公開日 2019年2月6日
更新日 2019年2月28日
- 地域
- 臼杵・南部地域
- 名称
- あな名残惜しやな(あななごりおしやな)
- 所在
- 備考
- 平成3年8月調べ
- 説明
- 先月号の“ふるさと再発見”で、祇園祭の神輿の掛け声が、渡御の際が「チョウサヤ・ヨウサ」、還御の際が「チョウネンナ・ヨウネンナ・アーナナーゴリオシャナー」であると載せたところ、読者の方からご指摘がありました。
この方のお話によりますと、祇園神輿の囃方(掛け声)は、渡御の際が「ミョウサヤ・チョウサ」、還御の際が「ミョウネンナ・チョウネンナ・アーナナーゴリオーシャナー」であったということです。
また、先月号で、「これらの掛け声の語源に付いては不明であるが」と述べたところ、この方から「還御の際のミョウネンナ・チョウネンナ・アーナナーゴリオーシャナーは、漢字で書くと、明年な、長年な、あな名残惜しやな、となり、『今年の夏祭りも今日で終わり。後一年も明年(来年)まである。長い年月を待たなければならない。ああ名残惜しいことだ』という意味を持つもので、これが語源にもなっている。」とのご教示を戴きました。
これらについてもう一度調べてみましたところ、「千鳥」という狂言(鎌倉から室町時代にかけて成立した、喜劇的な古典芸能)の中で、「チョウサヤ・ヨウサ」が、重いものを引く時の掛け声として使われています。狂言の台詞は、中世の標準語を多用して構成していますから、この掛け声は少なくとも江戸時代までには、現代の「ワッショイ・ワッショイ」と同じような形で、標準語的に定着していたものであると考えられます。それが臼杵祇園夏祭りの御神幸が始まった江戸時代前期に臼杵に伝わり、神輿の囃方となった際か、或いはその後に「ヨウサ」が訛ったものではないかとも思われます。いずれにせよ、「ヨ」ではなく「ミョ」であったとご記憶の方が多く、臼杵ではやはり「ミョウサヤ・ミョウネンナ」が使われていたことに間違いは無いようです。
以上のことから、「チョウサヤ・ヨウサ」が、臼杵祇園夏祭りの御神幸が始まる以前に成立していたことが考えられ、「明年な、長年な」である「ミョウネンナ・チョウネンナ」も、どうやら従来の標準語的な掛け声が、臼杵流にアレンジされたものである様子がうかがえます。そしてこの後に「アーナナゴリオシャナー」と続けることによって、哀惜の念を込めた臼杵独特の囃方が成立したのではないでしょうか。

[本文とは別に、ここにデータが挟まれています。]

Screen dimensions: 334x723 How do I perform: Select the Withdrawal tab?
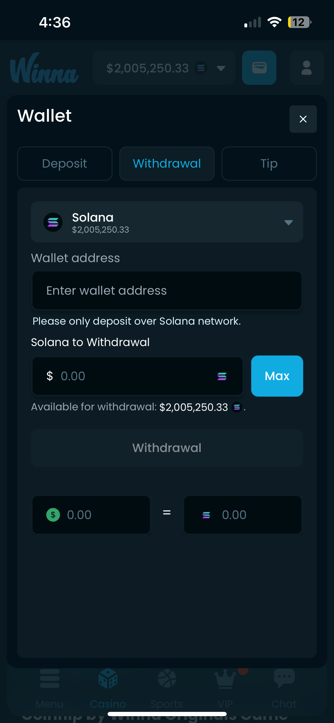167,164
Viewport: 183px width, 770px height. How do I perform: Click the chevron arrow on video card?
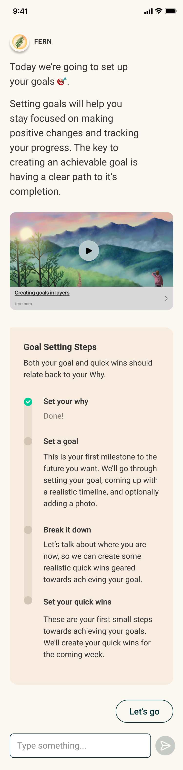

一般にさして意味のない単調な言葉が掛け声として用いられていることが多い中で、このように祭に対する心情をたくみに折り込んだ叙情的な囃方が臼杵に生まれていることは、当時の臼杵人が独創性とともに実に風雅な心を持っていたことを良くあらわしているといえるでしょう。そしてこうした当時の人々の気持ちやものの考え方をこれからも続けていくことが文化の継承であることも確かです。
今年も夏祭りが終わって、本格的な夏が始まりました。そして又季節は巡り、来年の夏祭りを迎えることになります。しかし今日このときはもう再び還ることはありません。それを考える時、「あな名残惜しやな」との古人の心情も理解できるような気がします。